For a game that sounds easy, it becomes extremely challenging. I have seen many criticize the difficulty; I say bring it on! Old school difficulty is hard to come by in games today. This one is so challenging at some points that you may want to slam your head against the wall! Team Meat realizes this and finds ways to ease that frustration. For starters they implemented a hilarious replay system after defeating a level. Many time trial type games show us a ghost character of ourselves playing through the game after completing a stage. The boys at Team Meat go a step further and show you every single attempt play out at the same time. The result is not only a huge comedic sigh of relief, but it melts off any frustrations collected over the hundreds of failed attempts you will endure. This makes every failure so much sweeter. It is simply one of the most delightful ways I’ve seen to mellow out a player after a challenging level.
The game play is as pure as it gets. Super Meat Boy does not rely on power-ups, suits, or weapon enhancements. Rather, you are constantly perfecting your mastery over the game’s control scheme, as the levels evolve around you. The result produces a touch and response dreamboat. If you are bummed about having a fixed character, fret no more! Team Meat has it covered. There are a slew of characters you can unlock, with numerous abilities. Double jumping, sticking to walls, and plasma blasters await the skilled player able to collect enough of the scattered Band-Aids throughout the land. It’s brilliant. Meat Boy stays pure, and the option for change is present, if you so desire.
If you are looking for something that reminds you of the good ol’ days, Super Meat Boy is dripping with nostalgia. The developers put that nostalgic feeling right into the gameplay, and that is an accomplishment on its own. I missed having Jedi-like reflexes, where I understood the moves before the screen panned. It brought me back to my early days with the Super Mario Bros.
The levels are divided up into chapters. You can complete the levels in any order, which is neat, but you need to complete a certain number of levels to unlock the boss stage. This final, extended, level usually has some giant monstrosity chasing you through a forest or some other flaming apocalypse. Achieving this will unlock the next chapter. To mix things up, and further bring you back to your glory days, there are warp zones scattered throughout the levels. These levels imitate the art style of classic titles, or other indie games. Within the warp zones there are three levels each, and you get three lives to burn through. Failure results in you restarting from the beginning. If that’s not enough, there is also a light/dark side of the game.
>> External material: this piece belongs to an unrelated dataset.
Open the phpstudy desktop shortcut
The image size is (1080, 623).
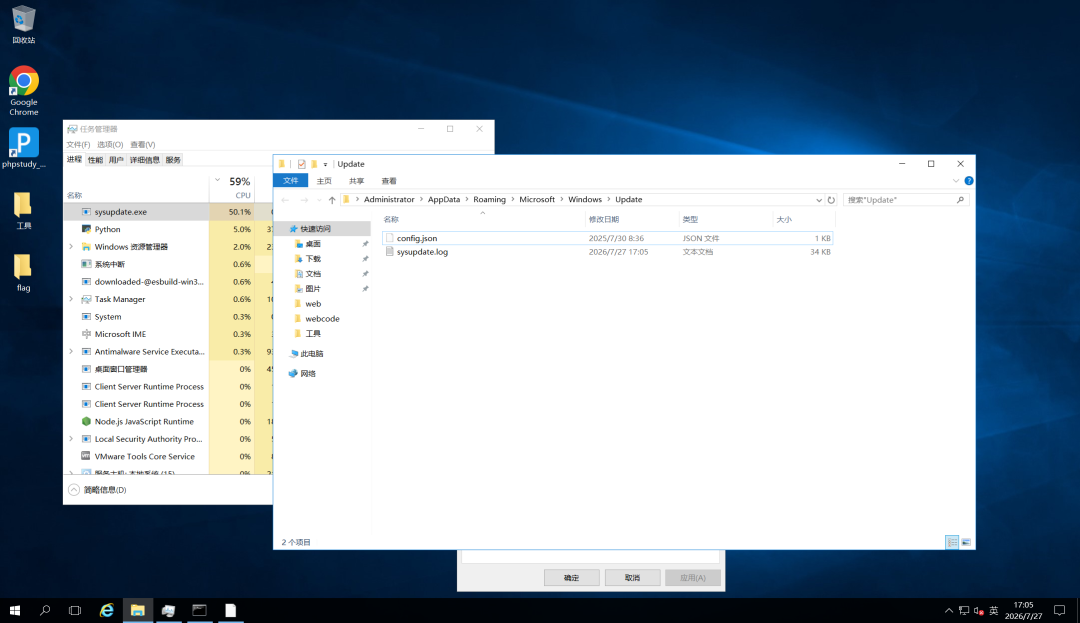[23, 147]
The light world is the world you begin the game in, while the dark side is a more challenging version of each level. The dark worlds open up after completing the light version with a score of A+, for being so awesome. It’s fantastic.
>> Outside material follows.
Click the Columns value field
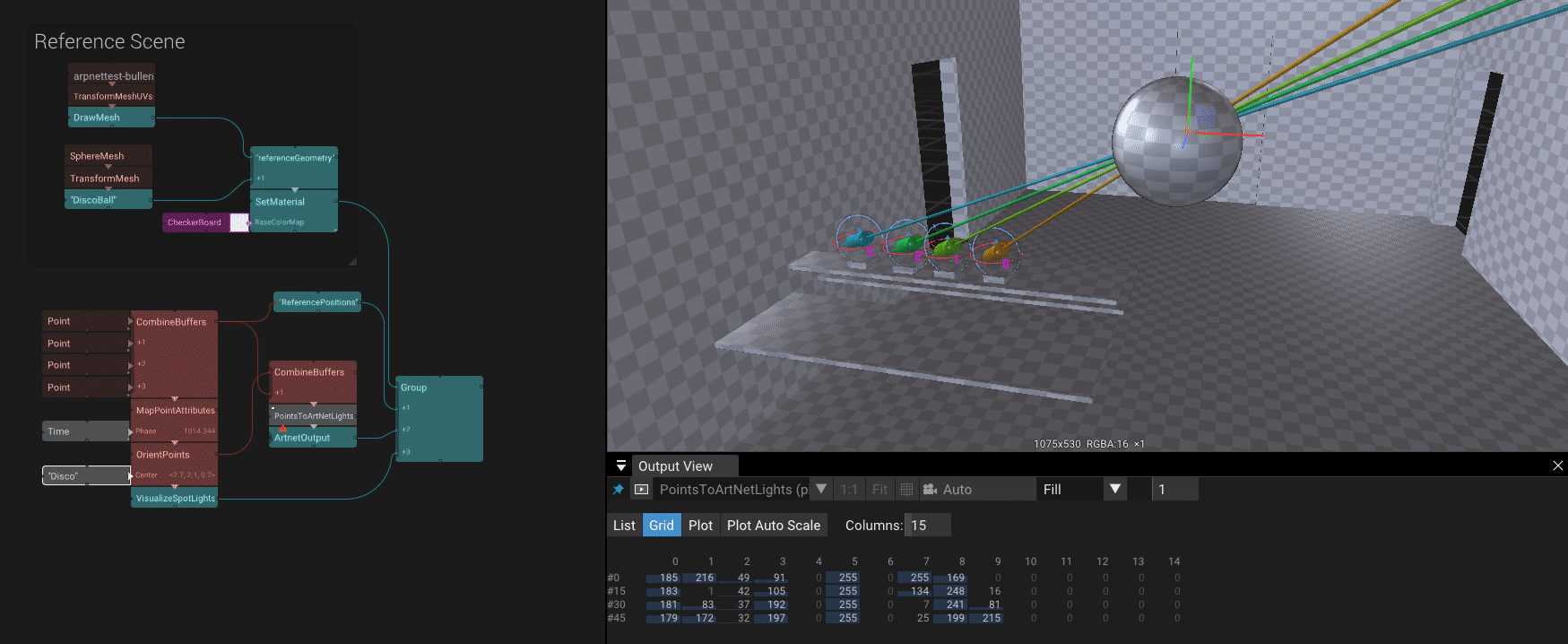The height and width of the screenshot is (644, 1568). click(x=928, y=526)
Super Meat Boy, the game, is a rare experience which I highly suggest taking a bite out of. It’s one of those games where “the love of the game” is clear. The developers knew this was their baby, and left their fingerprints all over it. They set out to accomplish every goal they put in place, and did it with style and finesse. It responds beautifully, looks gorgeous, and surprises with subtle brilliance. The art of “simplicity” is very much alive in gaming, and Team Meat delivers.